Борман понимал значение этой проблемы. В течение полутора лет он входил в Верховное командование CA. Он хорошо знал лидеров штурмовиков, пользовался их доверием. Но теперь они были бесполезны и не могли соответствовать «новому порядку».

Рано утром 30 июня 1934 года один из первых сторонников и ближайших друзей Гитлера Эрнст Рём с другими ничего не подозревающими лидерами штурмовиков были внезапно арестованы. В последующие три дня они были расстреляны эсэсовцами.
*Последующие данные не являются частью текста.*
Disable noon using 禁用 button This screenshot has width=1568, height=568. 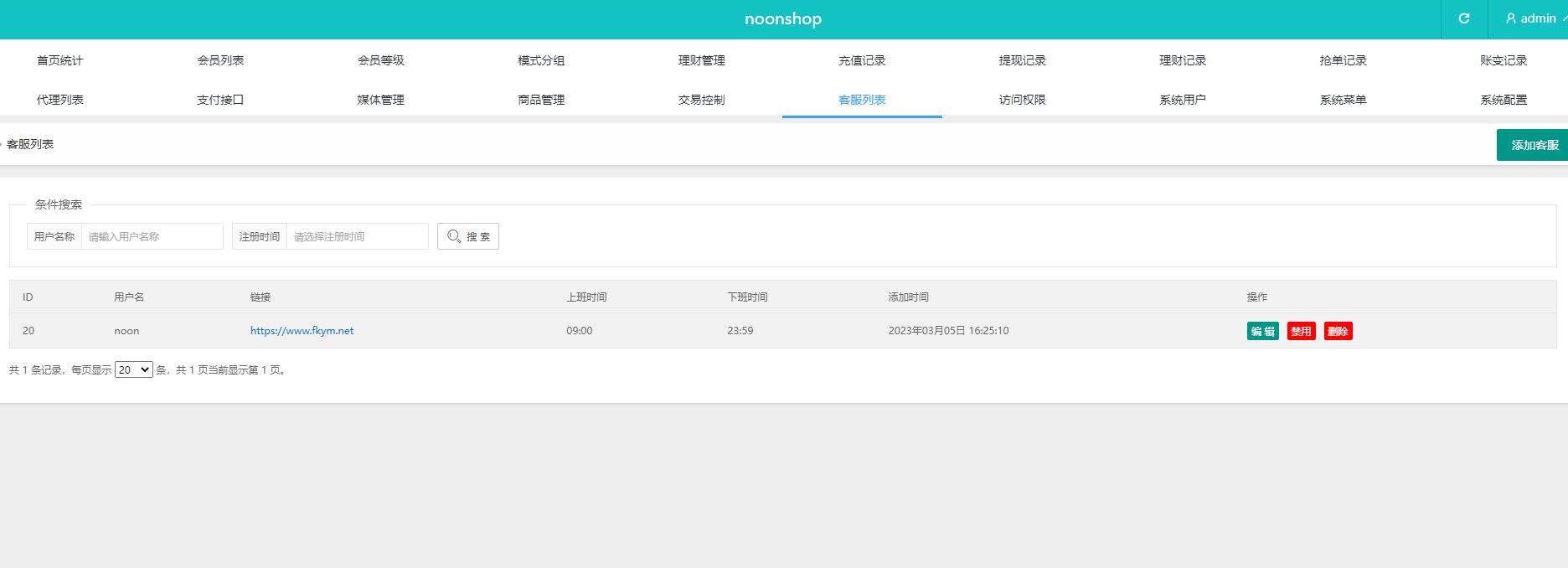1301,331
Такая участь постигла и других деятелей, которых Гитлер подозревал в заговорщических намерениях, таких как его предшественник на посту рейхсканцлера, генерал Курт фон Шлейхер.

Эта чистка уничтожила CA как соперника СС, позволила СС контролировать все органы полиции и обеспечила Гитлеру поддержку регулярной армии. Она также дала доказательство и предостережение в отношении того, что фюрер был готов идти до конца в борьбе за абсолютную власть. Во время небезызвестной «ночи длинных ножей» Борман сыграл роль, которая была и останется исключительно его ролью.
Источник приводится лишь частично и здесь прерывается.